Comma or no comma is accepted.

According to https://www.grammarly.com/blog/what-is-the-oxford-comma-and-why-do-people-care-so-much-about-it/

Use of the Oxford comma is stylistic, meaning that some style guides demand its use while others don’t.

But, personally I think it's a good habit to use it, one reason being because it prevents what above article refers to as "strange misunderstandings".

By the way

The structure of your sentence should be grammatically reconsidered. Although joining different parts of speech by a conjunction like "and" is done sometimes informal speech, from a "strictly speaking" perspective, the list should include only one part of speech:

From https://en.wikipedia.org/wiki/Conjunction_(grammar)#Coordinating_conjunctions

Coordinating conjunctions, also called coordinators, are conjunctions that join, or coordinate, two or more items (such as words, main clauses, or sentences) of equal syntactic importance.

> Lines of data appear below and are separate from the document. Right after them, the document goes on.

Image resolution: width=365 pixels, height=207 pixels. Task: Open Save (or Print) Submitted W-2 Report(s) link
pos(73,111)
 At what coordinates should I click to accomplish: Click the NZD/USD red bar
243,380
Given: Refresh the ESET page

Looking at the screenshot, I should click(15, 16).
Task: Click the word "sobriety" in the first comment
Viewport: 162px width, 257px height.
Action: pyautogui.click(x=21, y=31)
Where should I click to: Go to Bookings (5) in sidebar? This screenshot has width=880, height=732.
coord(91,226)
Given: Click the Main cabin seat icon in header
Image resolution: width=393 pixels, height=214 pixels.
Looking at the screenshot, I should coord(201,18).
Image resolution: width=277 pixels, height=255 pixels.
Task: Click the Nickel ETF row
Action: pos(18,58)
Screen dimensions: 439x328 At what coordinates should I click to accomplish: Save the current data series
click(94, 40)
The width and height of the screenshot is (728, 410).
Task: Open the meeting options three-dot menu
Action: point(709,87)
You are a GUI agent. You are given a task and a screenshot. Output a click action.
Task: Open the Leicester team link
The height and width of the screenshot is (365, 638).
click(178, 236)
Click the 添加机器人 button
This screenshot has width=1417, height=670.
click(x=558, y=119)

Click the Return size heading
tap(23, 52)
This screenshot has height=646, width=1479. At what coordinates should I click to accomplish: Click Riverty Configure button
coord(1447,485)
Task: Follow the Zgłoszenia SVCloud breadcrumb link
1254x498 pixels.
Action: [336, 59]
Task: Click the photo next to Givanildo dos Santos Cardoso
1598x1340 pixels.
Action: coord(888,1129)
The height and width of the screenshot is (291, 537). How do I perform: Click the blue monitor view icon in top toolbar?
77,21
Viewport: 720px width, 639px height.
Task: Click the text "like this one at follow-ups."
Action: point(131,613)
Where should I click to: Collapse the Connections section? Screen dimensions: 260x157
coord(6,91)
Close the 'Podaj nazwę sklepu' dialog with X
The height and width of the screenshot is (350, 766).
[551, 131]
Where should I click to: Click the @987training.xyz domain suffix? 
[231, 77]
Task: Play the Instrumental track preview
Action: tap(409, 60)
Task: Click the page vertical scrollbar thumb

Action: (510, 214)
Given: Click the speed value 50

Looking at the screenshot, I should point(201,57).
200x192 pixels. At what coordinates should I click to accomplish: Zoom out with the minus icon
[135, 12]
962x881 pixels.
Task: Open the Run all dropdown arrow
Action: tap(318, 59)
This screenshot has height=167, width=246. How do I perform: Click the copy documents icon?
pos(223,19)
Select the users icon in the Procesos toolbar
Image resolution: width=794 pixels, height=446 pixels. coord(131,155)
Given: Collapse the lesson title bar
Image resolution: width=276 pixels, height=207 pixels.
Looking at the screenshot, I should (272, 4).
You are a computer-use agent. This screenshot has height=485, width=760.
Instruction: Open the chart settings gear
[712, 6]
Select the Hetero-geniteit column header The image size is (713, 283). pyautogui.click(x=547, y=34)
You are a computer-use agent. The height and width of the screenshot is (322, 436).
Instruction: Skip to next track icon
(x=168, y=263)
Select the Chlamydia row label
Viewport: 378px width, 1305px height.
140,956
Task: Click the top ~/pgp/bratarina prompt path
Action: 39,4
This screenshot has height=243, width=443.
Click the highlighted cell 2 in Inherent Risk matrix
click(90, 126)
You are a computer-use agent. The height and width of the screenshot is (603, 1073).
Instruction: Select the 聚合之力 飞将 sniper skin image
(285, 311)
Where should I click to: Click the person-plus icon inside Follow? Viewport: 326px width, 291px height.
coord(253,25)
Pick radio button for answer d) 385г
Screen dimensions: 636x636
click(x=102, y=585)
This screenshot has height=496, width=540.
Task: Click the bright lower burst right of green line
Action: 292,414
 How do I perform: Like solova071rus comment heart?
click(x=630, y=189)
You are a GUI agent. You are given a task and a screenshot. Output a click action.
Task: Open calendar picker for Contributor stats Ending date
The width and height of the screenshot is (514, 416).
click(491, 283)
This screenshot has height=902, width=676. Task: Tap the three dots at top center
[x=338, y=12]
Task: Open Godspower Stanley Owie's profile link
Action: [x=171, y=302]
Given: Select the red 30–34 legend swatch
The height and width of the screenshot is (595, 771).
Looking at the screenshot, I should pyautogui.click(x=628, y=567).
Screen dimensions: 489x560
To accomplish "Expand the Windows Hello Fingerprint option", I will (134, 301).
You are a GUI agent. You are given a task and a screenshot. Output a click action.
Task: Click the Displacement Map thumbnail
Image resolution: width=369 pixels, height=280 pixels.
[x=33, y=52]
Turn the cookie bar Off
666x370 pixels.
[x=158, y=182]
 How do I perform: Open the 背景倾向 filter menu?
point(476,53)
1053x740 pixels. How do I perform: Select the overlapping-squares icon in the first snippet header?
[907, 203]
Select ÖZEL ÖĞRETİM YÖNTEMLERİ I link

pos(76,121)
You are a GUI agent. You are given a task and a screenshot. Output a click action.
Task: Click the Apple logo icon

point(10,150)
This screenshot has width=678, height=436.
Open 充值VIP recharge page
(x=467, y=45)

I interpret "syntactic importance" to include part of speech. If it really doesn't, in this case it still wouldn't hurt to err on the side of strict interpretation.

On that note:

In your sentence, the following function as adjectives:

  • enthusiastic
  • motivated
  • focused

However, the following functions as a noun:

  • fit

So, one way to start restructuring is the following:

My desire to become an excellent accountant makes me enthusiastic, motivated, and focused, and it makes me an excellent fit for the job.

Changing the meaning a little bit for conciseness, we can use the following:

I am an excellent fit for the job because my desire to become an excellent accountant makes me enthusiastic, motivated, and focused.

Tying everything back to your original question, note that I used the Oxford comma :)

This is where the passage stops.